Parfois, cette activité révèle des vocations. Une habitante de Saint-Denis qui vivait dans la précarité a par exemple suivi une formation et des stages dans l’agriculture, se réjouit Jean-Philip Lucas. Le collectif a également initié le projet MIEUX !, une académie du vivant qui intégrera une école de cuisine avec le chef Alain Ducasse. Enfin, à l'horizon 2023, un centre de formation investira Zone sensible pour accueillir les jeunes du territoire. L’école de cuisine fonctionnera en circuit court avec les productions de la ferme.

Développer la solidarité et l'apprentissage

Expositions, théâtre mais aussi concerts… Zone sensible est aussi un poumon artistique et culturel en plein cœur d’un quartier en renouvellement urbain. S’il n’est ouvert au public que le samedi, l’espace souhaite rester gratuit pour continuer à être accessible à tous. Pour continuer de se développer, le collectif a répondu à l’appel à projets Les Quartiers fertiles de l’ANRU. On reste une petite association, souligne Jean-Philip Lucas. Nos financements ne permettent pas de concrétiser toutes nos idées. Mais nous avons été sélectionnés parmi les lauréats. Cela représente un réel coup de pouce pour développer notre campus de solidarité et d’apprentissage, tout en favorisant la gratuité des activités.
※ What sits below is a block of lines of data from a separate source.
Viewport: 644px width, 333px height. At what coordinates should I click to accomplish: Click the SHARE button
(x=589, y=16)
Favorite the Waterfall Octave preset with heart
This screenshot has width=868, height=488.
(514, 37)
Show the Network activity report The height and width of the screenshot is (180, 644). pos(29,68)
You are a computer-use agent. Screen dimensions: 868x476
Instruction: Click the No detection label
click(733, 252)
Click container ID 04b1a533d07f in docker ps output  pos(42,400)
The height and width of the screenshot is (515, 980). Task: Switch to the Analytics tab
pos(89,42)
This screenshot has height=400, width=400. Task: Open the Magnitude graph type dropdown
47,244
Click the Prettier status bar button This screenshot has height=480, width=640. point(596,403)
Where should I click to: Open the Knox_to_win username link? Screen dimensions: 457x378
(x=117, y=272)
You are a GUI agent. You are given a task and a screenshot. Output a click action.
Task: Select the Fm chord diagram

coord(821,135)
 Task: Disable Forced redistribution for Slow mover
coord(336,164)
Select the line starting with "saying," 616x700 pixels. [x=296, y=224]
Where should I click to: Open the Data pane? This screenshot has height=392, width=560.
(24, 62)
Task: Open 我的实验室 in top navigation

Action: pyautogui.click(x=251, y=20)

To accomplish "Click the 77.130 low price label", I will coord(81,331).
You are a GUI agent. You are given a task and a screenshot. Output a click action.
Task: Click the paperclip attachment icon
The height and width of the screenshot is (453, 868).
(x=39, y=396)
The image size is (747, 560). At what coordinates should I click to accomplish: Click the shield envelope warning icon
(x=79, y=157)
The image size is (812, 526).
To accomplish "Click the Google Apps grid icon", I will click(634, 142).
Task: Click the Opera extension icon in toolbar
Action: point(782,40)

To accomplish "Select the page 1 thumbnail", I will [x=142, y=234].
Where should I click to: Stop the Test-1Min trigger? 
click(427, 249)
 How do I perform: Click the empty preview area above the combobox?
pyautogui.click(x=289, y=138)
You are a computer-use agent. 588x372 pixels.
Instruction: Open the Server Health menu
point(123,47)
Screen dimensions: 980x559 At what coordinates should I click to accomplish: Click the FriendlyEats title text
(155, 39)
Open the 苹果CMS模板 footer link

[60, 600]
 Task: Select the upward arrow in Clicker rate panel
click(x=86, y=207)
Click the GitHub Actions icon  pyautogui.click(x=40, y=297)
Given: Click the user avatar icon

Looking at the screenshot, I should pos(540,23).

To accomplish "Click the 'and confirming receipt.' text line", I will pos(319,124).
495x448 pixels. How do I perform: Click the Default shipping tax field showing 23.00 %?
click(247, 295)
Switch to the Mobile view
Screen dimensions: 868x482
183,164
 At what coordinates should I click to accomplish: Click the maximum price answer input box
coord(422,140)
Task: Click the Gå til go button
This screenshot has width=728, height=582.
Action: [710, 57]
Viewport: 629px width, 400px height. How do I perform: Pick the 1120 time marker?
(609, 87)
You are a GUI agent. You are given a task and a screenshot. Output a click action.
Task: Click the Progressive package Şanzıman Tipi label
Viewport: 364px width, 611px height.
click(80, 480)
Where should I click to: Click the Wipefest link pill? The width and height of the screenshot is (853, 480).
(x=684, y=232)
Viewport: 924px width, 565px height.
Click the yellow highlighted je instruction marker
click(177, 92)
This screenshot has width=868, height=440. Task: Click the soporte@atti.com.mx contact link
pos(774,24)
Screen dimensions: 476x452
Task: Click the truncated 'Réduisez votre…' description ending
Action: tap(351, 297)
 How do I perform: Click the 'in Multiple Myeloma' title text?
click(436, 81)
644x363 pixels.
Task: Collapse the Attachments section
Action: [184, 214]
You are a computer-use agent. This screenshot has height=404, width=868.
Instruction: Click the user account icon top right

Laurent Monnet, adjoint au maire de Saint-Denis : Des circuits courts de la terre à la terre

Zone sensible est un emblème de ce que la ville et le territoire peuvent accomplir en matière de nature en ville, de transformation écologique et de démocratie alimentaire. À travers son projet d’« académie du vivant » avec Alain Ducasse, Zone sensible répond une fois de plus à l’ambition de la ville : proposer des circuits très courts de la terre à la terre, tout en favorisant une agriculture et une logistique vertueuses sur le plan écologique. À Saint-Denis, nous sommes fiers de voir des acteurs en avance sur les questions environnementales, tout en gardant ces liens forts de solidarité avec les habitants.